*Task description*: Check every line below, and copy those that include "London".
[[ Material for the task, beginning ]]
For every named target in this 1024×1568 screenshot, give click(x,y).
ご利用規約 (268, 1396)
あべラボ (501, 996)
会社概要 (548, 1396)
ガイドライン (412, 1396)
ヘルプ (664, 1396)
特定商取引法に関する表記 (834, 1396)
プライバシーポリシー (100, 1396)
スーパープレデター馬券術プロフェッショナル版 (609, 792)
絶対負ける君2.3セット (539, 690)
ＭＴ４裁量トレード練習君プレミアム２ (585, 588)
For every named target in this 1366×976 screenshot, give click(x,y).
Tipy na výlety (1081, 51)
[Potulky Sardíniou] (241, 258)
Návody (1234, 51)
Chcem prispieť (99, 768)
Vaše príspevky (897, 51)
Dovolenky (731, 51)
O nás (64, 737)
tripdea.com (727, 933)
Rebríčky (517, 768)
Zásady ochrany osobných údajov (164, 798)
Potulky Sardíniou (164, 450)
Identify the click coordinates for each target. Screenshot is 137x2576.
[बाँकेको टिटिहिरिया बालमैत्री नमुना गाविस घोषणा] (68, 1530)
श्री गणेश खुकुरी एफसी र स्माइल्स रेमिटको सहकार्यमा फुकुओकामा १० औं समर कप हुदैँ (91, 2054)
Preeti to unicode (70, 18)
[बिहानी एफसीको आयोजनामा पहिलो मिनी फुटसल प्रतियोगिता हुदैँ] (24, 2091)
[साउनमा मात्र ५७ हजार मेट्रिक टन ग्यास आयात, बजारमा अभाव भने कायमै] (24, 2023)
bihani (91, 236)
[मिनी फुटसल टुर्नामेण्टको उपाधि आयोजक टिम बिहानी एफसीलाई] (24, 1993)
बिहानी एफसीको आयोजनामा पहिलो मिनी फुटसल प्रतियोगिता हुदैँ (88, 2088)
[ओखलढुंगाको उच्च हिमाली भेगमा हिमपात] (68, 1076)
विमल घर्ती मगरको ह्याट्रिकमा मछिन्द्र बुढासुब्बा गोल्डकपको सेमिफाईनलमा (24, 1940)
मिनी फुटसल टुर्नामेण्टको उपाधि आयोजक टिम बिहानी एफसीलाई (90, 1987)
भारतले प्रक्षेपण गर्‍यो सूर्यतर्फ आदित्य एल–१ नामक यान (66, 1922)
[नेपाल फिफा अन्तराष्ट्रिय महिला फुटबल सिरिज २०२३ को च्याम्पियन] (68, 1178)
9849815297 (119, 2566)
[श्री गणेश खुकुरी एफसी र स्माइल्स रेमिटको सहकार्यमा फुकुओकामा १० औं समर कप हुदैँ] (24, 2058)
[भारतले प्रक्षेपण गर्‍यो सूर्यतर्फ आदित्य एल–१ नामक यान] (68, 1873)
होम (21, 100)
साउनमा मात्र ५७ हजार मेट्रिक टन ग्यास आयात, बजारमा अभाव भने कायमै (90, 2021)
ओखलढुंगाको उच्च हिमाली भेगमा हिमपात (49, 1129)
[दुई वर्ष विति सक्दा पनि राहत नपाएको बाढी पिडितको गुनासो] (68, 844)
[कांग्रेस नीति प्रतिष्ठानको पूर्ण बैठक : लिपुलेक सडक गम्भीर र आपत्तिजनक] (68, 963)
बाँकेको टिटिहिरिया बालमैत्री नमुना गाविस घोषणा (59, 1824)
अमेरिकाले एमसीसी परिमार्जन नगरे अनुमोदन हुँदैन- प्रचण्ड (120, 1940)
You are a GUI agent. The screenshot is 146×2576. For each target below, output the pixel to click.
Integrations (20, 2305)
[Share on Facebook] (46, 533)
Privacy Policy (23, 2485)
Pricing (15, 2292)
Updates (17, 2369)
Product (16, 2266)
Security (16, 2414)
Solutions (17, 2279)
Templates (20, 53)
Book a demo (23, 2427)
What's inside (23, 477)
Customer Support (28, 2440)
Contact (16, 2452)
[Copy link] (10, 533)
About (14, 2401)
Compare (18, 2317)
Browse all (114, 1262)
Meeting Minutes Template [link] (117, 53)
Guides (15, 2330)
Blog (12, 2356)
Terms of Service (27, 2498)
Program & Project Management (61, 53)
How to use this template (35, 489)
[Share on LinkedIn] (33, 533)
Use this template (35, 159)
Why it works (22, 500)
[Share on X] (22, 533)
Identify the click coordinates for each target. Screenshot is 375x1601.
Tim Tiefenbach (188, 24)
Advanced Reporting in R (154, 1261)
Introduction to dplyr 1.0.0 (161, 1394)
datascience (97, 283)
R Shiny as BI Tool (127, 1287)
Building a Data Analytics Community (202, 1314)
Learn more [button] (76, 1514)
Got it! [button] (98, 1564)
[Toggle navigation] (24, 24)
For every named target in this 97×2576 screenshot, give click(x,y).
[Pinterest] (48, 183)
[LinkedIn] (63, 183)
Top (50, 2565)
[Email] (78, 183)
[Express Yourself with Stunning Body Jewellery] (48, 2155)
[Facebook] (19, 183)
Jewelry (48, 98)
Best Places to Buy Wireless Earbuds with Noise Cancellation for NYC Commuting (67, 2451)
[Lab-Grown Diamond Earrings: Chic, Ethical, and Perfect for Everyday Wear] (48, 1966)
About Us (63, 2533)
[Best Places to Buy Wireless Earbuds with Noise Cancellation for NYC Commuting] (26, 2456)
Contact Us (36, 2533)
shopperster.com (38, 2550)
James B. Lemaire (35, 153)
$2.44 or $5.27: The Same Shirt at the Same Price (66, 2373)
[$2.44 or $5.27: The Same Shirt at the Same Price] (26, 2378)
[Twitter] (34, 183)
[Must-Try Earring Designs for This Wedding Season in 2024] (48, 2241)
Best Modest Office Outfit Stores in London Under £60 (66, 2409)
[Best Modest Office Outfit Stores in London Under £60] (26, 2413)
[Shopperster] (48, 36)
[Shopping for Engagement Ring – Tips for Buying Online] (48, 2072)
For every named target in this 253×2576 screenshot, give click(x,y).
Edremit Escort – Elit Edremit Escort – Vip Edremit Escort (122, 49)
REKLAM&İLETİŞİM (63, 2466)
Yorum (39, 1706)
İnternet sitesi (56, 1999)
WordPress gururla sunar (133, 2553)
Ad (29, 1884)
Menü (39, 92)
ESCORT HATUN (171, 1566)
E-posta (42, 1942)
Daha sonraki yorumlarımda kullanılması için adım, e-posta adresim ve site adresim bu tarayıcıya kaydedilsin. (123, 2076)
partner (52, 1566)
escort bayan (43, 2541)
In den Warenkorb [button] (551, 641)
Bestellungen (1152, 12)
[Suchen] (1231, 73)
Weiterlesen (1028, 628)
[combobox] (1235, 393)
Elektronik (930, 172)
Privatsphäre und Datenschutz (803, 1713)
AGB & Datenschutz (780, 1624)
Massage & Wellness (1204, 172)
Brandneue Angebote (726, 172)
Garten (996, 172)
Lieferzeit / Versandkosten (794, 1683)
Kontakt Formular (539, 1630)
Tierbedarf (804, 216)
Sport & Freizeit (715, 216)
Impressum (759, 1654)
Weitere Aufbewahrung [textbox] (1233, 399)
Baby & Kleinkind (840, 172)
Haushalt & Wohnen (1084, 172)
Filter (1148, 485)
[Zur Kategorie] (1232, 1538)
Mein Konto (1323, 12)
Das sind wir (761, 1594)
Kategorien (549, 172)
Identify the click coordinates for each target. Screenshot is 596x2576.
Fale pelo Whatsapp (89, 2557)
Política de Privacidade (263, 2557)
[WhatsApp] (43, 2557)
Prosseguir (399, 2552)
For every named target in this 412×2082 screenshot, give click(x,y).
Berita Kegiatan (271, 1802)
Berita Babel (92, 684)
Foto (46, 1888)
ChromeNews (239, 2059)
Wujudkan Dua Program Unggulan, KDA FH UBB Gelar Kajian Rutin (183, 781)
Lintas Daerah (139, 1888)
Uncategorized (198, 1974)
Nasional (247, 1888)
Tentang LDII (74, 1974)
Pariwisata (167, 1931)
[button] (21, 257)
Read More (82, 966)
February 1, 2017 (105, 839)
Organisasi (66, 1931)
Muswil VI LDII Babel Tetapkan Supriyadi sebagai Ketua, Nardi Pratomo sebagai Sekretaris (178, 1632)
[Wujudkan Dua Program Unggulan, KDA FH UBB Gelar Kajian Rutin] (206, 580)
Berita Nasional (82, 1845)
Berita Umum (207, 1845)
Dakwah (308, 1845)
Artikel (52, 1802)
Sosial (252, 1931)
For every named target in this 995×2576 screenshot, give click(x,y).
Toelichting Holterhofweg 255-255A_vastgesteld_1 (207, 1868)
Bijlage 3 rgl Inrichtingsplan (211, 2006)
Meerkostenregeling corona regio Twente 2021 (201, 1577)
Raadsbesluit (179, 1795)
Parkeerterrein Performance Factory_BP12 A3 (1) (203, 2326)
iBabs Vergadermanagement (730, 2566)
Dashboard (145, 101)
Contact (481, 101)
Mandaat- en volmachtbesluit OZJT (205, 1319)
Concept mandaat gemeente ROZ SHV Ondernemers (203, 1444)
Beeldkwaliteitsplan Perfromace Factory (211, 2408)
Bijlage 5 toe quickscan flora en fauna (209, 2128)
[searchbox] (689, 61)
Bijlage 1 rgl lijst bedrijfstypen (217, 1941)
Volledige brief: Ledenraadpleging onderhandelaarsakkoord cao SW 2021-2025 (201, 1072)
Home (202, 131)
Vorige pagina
[[ Material for the task, end ]]
*Answer to this problem*:
Best Modest Office Outfit Stores in London Under £60 (66, 2409)
[Best Modest Office Outfit Stores in London Under £60] (26, 2413)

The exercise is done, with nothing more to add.